Work instruction ->
First find the line with "You are a computer-use" in the entries below, then set down exactly every line through the line with "Instruction: Tap the", that line included.

Listed records ->

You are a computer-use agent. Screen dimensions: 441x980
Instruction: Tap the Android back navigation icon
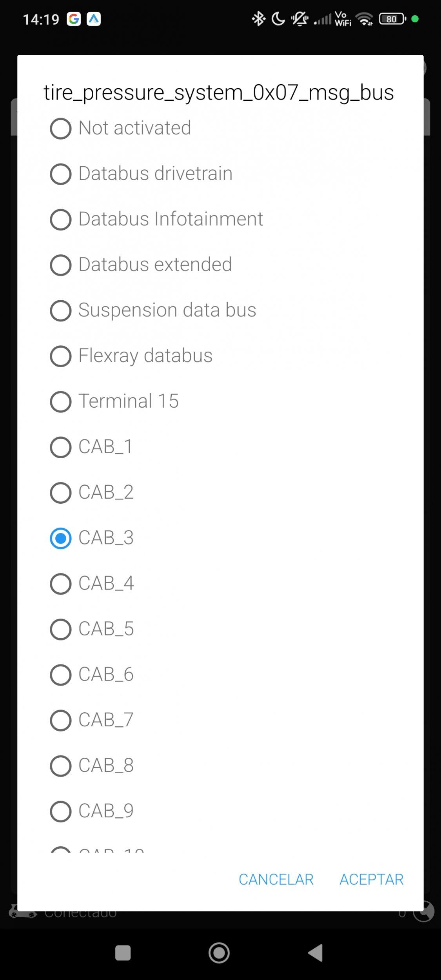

---

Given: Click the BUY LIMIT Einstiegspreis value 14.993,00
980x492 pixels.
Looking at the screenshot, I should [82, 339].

Expected output ->
You are a computer-use agent. Screen dimensions: 441x980
Instruction: Tap the Android back navigation icon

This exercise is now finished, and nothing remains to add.